During the British Raj, Akkalkot was a princely state of ruled by the royal Bhonsale dynasty. The non-salute state came under the Deccan States Agency and was bordered by Hyderabad State and the presidency of Bombay Presidency. The area of the state was 498 sq. miles. In 1911, the state enjoyed a revenue estimated at Rs.26,586/- and paid a tribute to the British Raj of Rs.1,000/-.Its population in 1901 was 82,047, while the population of the town itself was 8,348 in that year. The population of the state in 1921 was 81,250, comparable to 1901 but having seen 9% growth followed by decline in the intervening 20 years; the population of the town in 1921 was 9,189. Between 1901 and 1911 the state's population grew by 9%, after which it declined to 81,250 by 1921.

The Royal Armory Museum in New Palace is a popular attraction in the area. It was collected by Fattehsing Bhosle who was the ruler at Akkalkot from 1894 A.D. to 1923 A.D.

=== Religious significance ===
Akkalkot is widely known for its association with Swami Samarth, held by his devotees to be a reincarnation of Dattatreya. His temple, located in Gogaon, is the main tourist attraction in Akkalkot. Swami Samarth lived for over two decades at Akkalkot, mainly at the residence of his disciple Cholappa, where his samadhi (tomb) and shrine are now located. The shrine complex, which is known the Vatavruksh Mandir since it encloses the banyan tree beneath which the swami would preach his message, is the hub of devotions for his followers.

== Geography ==

Akkalkot taluka is bordered by South Solapur tehsil to the west and by Karnataka state on all other sides. The tehsil covers an area of 1,407 km^{2} and contains 138 villages, apart from the town. The total population of the taluka is approximately 314,570 (2011 census), giving a population density of 222 per km^{2}. Jowar, bajra and pulses are the main crops grown in the taluka. Akkalkot is routinely hit by drought as it falls in a rain shadow and also no major river pass through this taluka. Although the soil is classified as 'medium to deep black' and is of rich quality.

+--

● **Prompt 1**
In the Akkalkot text, what are the main crops grown in the taluka?
● **Prompt 2**
Print the part of the Akkalkot text starting at "During the British" and ending at "81,250 by 1921.".

+--

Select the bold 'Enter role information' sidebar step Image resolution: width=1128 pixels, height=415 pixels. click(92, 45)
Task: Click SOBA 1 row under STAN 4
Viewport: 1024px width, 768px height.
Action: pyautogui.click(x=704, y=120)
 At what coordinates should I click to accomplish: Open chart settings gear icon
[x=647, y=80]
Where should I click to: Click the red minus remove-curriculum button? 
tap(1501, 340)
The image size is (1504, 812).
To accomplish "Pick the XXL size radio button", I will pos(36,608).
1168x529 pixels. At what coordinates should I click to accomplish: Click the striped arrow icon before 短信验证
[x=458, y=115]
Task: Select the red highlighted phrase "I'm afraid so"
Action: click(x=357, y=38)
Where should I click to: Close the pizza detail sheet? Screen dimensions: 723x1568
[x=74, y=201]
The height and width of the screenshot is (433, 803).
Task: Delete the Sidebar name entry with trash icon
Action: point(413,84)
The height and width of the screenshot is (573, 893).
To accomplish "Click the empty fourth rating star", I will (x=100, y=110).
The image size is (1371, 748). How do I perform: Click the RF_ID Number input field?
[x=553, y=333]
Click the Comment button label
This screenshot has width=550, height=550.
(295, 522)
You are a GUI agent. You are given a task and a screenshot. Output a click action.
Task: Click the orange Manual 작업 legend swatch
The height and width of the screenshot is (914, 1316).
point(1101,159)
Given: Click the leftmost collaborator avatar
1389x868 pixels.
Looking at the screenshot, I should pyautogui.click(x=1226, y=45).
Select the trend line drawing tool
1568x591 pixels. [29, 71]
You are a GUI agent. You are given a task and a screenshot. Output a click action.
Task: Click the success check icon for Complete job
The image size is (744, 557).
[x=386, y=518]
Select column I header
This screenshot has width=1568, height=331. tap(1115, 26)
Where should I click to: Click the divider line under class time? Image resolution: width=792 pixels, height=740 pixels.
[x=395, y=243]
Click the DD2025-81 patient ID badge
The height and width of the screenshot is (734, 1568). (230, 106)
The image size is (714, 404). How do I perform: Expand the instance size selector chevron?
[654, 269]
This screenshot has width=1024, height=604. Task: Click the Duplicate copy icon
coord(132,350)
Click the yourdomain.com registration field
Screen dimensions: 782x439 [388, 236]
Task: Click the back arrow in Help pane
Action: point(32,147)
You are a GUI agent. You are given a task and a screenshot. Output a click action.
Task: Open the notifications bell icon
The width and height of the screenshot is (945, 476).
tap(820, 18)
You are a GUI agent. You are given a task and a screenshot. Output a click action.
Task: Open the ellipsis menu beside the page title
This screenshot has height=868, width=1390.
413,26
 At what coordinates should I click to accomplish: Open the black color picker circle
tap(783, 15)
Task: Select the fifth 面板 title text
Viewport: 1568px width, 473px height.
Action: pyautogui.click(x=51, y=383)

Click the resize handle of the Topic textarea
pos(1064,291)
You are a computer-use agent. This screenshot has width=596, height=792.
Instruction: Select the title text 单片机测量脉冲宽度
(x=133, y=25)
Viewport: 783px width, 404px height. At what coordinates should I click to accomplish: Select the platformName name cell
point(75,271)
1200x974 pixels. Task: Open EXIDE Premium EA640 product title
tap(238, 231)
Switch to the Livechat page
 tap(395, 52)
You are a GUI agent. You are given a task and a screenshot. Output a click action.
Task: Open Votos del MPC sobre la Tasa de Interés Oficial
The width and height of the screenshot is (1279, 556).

+--

● **Response 1**
Jowar, bajra and pulses.

● **Response 2**
During the British Raj, Akkalkot was a princely state of ruled by the royal Bhonsale dynasty. The non-salute state came under the Deccan States Agency and was bordered by Hyderabad State and the presidency of Bombay Presidency. The area of the state was 498 sq. miles. In 1911, the state enjoyed a revenue estimated at Rs.26,586/- and paid a tribute to the British Raj of Rs.1,000/-.Its population in 1901 was 82,047, while the population of the town itself was 8,348 in that year. The population of the state in 1921 was 81,250, comparable to 1901 but having seen 9% growth followed by decline in the intervening 20 years; the population of the town in 1921 was 9,189. Between 1901 and 1911 the state's population grew by 9%, after which it declined to 81,250 by 1921.